(...)
Deus não podia tirar os Seus olhos dessas mãos que a princípio Lhe pareceram dobradas como mãos orantes - mas a oração que jorrava delas forçou-as a afastarem-se.
Um silêncio caíu dos céus. Todos os santos acompanharam o olhar de Deus e como ele observavam a sombra dessa Itália meio escondida, e os hinos dos anjos congelaram-se nos seus lábios e as estrelas tremeram, pois recearam ter feito algo de errado e esperaram humildemente pela palavra irada de Deus.

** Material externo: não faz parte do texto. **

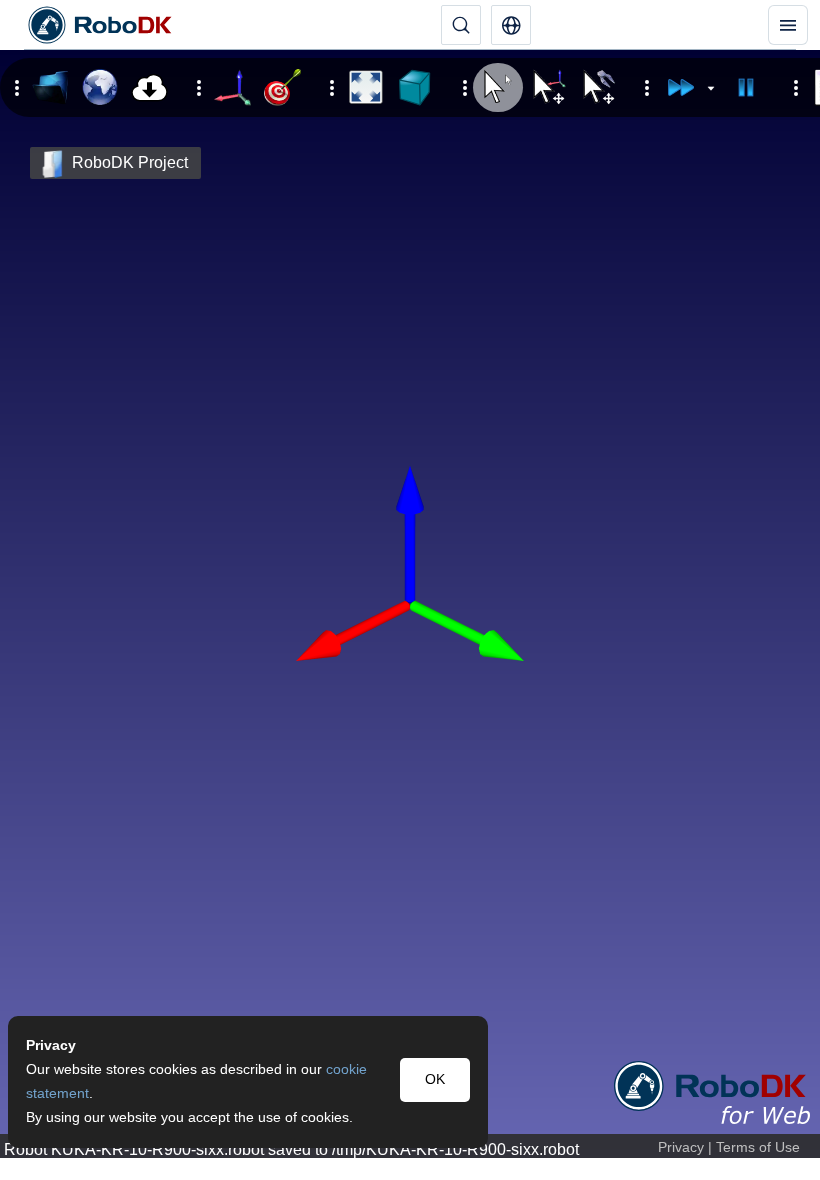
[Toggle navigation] (788, 25)
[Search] (461, 25)
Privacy (681, 1147)
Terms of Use (758, 1147)
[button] (511, 25)
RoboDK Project (130, 162)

Mas nada disso aconteceu. Os céus abriram-se em toda a sua largura sobre a Itália, de modo que Rafael estava de joelhos em Roma, enquanto o bem aventurado Fra Angelico se erguia numa nuvem e se regozijava pairando sobre ele. Nesse momento muitas orações subiam da Terra. Mas Deus reconheceu apenas uma coisa. A força de Miguel Ângelo ergueu-se até si como a fragância das vinhas. E permitiu que lhe preenchesse os pensamentos. Curvou-se ainda mais baixo, encontrou o homem esforçado, olhou por cima do ombro para as mãos que pairavam à escuta perto da pedra e começou:
As pedras têm almas? Por que estava este homem a escutar as pedras?
E agora as mãos despertaram e partiram a pedra como um túmulo, em que uma voz fraca, moribunda estremece. «Miguel Ângelo» clamou Deus, «que há nessa pedra?» Miguel Ângelo escutou. As suas mãos estavam a tremer. Depois respondeu com voz abafada: «Tu, meu Deus, quem mais?» (...)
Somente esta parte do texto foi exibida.